Virginia GOP Tries To Link Democratic Candidate To White Supremacists

Pots, kettles, etc.
Because of a book she co-wrote that is critical of the U.S.-Israel relationship, Virginia Democratic congressional candidate Leslie Cockburn has been accused by the state Republican Party of fueling anti-Semitism.
Because of a book she co-wrote that is critical of the U.S.-Israel relationship, Virginia Democratic congressional candidate Leslie Cockburn has been accused by the state Republican Party of fueling anti-Semitism.
Congressional Quarterly / Getty Images

The Republican Party of Virginia is linking a Democratic congressional candidate to the 2017 white supremacist demonstration in Charlottesville, accusing her of anti-Semitism for a book she published that is critical of the U.S.-Israel relationship.

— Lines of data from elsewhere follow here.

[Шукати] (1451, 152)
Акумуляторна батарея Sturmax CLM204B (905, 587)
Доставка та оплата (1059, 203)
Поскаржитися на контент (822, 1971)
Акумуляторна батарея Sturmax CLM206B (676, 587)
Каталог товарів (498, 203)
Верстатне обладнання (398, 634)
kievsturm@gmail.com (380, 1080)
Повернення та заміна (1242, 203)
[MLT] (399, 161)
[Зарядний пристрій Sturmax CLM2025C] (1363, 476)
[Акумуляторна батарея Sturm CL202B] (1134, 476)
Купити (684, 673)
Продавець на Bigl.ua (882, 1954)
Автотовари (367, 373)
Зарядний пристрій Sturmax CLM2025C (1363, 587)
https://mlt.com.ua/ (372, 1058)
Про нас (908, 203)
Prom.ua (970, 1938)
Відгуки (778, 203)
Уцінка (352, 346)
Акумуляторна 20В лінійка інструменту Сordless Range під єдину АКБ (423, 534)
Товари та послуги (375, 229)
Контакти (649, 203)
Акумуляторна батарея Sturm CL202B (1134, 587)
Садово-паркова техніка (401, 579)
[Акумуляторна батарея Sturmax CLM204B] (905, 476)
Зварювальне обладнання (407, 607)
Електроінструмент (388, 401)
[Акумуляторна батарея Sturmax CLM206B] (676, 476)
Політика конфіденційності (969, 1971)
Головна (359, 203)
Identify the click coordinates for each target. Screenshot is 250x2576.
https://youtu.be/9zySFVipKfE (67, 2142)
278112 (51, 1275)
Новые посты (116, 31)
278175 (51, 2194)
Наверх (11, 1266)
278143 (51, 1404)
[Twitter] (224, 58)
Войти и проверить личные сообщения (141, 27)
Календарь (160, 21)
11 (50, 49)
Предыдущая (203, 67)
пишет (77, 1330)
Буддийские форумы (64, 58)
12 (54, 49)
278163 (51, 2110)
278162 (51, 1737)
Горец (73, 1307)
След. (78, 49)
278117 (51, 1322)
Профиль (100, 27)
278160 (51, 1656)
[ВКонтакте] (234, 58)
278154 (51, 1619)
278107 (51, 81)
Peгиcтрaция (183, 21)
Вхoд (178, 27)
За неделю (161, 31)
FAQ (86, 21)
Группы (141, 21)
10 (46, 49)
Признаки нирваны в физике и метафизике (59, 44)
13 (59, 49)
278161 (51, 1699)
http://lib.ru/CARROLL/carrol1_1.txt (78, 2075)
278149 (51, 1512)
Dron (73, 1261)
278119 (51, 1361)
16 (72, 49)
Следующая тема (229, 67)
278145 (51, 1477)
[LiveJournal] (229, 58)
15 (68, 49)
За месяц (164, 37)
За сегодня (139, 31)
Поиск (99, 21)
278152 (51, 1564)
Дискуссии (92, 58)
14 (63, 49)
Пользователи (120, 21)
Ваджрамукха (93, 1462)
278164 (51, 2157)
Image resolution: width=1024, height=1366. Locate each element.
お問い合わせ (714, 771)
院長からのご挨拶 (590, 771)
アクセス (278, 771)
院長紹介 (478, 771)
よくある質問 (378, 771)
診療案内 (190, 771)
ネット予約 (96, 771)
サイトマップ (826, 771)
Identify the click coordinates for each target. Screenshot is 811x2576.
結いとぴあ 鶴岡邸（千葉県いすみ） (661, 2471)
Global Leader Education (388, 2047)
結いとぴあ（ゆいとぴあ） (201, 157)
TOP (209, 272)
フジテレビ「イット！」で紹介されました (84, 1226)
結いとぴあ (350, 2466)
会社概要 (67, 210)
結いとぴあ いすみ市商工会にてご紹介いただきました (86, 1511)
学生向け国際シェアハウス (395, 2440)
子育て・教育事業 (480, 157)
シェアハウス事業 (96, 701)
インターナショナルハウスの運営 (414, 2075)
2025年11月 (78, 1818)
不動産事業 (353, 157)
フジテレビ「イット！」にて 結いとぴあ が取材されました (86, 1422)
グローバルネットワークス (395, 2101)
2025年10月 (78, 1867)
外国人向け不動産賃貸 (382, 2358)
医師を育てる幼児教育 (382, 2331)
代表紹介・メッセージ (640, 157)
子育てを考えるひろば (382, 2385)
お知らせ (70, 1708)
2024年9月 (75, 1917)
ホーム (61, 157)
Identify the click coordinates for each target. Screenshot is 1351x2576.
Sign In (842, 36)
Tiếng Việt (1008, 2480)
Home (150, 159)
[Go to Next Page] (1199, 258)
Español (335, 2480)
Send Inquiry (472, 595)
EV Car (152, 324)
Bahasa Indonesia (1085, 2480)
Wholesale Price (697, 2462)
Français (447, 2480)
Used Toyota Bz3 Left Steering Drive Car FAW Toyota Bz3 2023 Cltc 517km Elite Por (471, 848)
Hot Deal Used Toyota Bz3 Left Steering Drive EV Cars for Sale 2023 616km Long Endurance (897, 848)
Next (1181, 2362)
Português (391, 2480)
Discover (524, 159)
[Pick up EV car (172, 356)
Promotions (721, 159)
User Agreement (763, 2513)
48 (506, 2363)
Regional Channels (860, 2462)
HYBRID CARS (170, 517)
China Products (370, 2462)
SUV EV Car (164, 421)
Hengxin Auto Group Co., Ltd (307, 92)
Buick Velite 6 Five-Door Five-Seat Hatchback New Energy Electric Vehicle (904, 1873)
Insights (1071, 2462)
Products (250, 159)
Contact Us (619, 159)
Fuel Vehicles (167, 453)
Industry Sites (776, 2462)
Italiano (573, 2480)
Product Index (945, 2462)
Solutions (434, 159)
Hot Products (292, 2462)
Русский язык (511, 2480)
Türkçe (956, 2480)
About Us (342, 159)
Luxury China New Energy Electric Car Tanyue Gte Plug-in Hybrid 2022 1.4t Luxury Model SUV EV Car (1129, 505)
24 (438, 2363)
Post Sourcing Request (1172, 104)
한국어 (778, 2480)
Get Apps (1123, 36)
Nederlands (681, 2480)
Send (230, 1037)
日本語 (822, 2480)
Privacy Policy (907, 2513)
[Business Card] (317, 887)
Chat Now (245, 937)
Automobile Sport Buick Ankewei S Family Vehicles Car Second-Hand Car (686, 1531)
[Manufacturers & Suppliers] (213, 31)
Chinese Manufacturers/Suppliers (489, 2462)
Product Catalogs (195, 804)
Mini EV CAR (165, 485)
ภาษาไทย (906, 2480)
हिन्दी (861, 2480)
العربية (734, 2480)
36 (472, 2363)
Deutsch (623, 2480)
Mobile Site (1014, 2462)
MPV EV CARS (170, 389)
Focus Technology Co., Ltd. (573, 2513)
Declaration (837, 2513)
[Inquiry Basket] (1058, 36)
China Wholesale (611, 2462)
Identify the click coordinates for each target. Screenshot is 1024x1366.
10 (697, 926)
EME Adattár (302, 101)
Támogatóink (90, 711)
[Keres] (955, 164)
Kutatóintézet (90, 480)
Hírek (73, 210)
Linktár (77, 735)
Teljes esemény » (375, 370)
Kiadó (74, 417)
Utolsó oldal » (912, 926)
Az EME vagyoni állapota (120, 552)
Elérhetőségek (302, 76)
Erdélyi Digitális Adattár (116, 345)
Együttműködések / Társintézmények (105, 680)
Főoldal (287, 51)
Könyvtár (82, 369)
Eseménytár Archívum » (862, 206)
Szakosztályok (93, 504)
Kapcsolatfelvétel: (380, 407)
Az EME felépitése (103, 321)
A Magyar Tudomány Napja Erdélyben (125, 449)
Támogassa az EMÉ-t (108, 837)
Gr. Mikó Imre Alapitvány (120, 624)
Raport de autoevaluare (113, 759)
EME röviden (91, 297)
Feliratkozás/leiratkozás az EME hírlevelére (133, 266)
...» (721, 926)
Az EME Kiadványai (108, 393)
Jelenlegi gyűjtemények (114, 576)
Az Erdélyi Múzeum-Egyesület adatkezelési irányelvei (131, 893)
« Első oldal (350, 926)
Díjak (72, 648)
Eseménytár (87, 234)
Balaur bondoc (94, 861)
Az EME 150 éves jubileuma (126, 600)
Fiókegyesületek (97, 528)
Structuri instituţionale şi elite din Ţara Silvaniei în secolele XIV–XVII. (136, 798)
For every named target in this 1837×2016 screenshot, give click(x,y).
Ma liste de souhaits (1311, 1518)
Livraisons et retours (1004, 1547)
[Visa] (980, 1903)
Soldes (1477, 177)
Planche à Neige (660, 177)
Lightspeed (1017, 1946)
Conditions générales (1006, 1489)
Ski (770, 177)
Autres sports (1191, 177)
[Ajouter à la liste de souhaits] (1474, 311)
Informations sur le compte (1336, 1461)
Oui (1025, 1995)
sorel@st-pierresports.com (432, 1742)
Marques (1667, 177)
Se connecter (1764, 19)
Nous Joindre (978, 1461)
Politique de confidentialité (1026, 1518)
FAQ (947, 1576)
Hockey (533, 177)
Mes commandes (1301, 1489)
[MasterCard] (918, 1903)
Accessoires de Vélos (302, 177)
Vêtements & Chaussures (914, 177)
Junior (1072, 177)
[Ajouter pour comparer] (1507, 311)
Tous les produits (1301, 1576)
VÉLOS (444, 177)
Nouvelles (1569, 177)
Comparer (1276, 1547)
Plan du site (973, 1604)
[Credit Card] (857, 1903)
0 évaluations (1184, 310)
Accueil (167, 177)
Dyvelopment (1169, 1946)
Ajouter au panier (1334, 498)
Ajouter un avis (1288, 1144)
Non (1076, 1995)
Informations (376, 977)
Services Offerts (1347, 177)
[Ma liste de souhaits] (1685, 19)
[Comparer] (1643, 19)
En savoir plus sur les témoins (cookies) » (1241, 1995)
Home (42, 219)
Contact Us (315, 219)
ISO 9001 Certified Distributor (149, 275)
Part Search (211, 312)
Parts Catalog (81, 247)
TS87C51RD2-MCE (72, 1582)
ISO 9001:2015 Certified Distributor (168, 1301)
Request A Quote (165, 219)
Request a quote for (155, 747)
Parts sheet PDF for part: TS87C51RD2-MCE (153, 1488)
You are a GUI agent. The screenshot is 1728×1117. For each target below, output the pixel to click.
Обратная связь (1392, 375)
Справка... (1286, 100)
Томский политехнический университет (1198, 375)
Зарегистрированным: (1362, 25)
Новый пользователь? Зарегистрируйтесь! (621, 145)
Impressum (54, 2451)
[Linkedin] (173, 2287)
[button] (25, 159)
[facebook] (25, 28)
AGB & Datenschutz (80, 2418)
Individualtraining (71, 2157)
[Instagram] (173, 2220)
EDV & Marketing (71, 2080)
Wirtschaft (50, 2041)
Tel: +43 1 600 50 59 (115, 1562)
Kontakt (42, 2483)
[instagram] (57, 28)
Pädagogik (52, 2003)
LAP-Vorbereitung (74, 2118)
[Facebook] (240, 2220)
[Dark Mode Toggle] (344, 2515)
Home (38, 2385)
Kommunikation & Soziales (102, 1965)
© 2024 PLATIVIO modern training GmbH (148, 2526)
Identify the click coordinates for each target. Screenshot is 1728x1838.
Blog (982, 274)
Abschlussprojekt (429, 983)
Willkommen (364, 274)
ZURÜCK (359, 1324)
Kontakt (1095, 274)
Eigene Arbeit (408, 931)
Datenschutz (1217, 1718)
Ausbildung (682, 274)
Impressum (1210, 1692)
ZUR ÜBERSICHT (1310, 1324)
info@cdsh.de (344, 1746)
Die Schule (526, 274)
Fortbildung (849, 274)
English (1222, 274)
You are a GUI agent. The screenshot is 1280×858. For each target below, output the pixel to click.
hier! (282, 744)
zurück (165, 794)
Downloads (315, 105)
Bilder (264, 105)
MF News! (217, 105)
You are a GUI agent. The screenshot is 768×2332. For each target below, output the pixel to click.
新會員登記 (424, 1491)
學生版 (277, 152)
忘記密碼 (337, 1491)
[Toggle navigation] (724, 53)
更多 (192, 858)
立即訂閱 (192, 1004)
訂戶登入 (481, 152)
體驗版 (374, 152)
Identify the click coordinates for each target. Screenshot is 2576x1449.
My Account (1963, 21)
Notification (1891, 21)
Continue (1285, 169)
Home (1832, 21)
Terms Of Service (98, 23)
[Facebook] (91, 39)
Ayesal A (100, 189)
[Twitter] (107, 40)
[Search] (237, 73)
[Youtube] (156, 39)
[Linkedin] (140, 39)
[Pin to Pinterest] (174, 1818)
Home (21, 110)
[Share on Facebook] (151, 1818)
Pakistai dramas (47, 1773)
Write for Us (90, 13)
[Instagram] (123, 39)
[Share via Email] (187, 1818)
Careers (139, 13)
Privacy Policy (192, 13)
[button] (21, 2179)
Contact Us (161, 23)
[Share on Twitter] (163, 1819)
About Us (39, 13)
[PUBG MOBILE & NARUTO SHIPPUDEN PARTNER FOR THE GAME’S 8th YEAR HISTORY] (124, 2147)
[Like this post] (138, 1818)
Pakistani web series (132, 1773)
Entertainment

In a series of broadsides, including a press release and a mailer obtained by The Washington Post’s Dave Weigel, the Virginia Republican Party accuses Democratic candidate Leslie Cockburn and her 1991 book, Dangerous Liaison: The Inside Story of the U.S.-Israel Covert Relationship, of fueling anti-Semitism. She co-wrote the book with her husband, Andrew Cockburn.

“Racists in Charlottesville chanted, ‘Jews will not replace us,’” the mailer reads. “Leslie Cockburn’s book adds fuel to the fire.” Charlottesville is in Virginia’s 5th Congressional District, which she is squaring off against local businessman Denver Riggleman to represent.

Virginia Republicans have been criticizing Cockburn for her book for a number of months, but this is the first time they have directly linked her and the Unite the Right rally, which saw one person, Heather Heyer, killed and 19 others injured when James Alex Fields Jr. allegedly rammed his car into a crowd of counterprotesters.

The Cockburn campaign directed a request for comment to a response on its web page, which included a series of supportive statements from local religious leaders and cited Cockburn’s endorsement from J Street, a pro-Israel organization that advocates for progressive policy solutions.

The Virginia GOP did not respond to a request for comment.

The state Republican Party previously compiled a list of citations of Cockburn’s book on Stormfront, a racist and anti-Semitic message board, but a number of Jewish leaders in Charlottesville have publicly rejected claims that the book is anti-Semitic.

“I just think most folks … didn’t take the charge seriously to begin with, even folks who read her book, which is highly critical of Israel and the United States and the U.S.-Israel relationship at the time,” Daniel Alexander, a retired rabbi of Charlottesville’s only synagogue, told The New York Times in May.

That the criticism of Cockburn came from the Virginia GOP is notable, as the party has dealt with a series of controversies involving white nationalism, including the ongoing debate over the propriety of having Confederate monuments on public grounds.

Most recently, Corey Stewart, the party’s nominee for the Senate seat held by Tim Kaine (D), has a history of associating with neo-Confederates and other white nationalists, and Stewart’s candidacy has been cited favorably on the same Stormfront message board that the GOP has used to attack Cockburn.

In addition, Virginia Republicans had to contend with the equivocating response to the Unite the Right violence from President Donald Trump, who said that he condemned the “hatred, bigotry and violence on many sides” and that there are “very fine people on both sides.”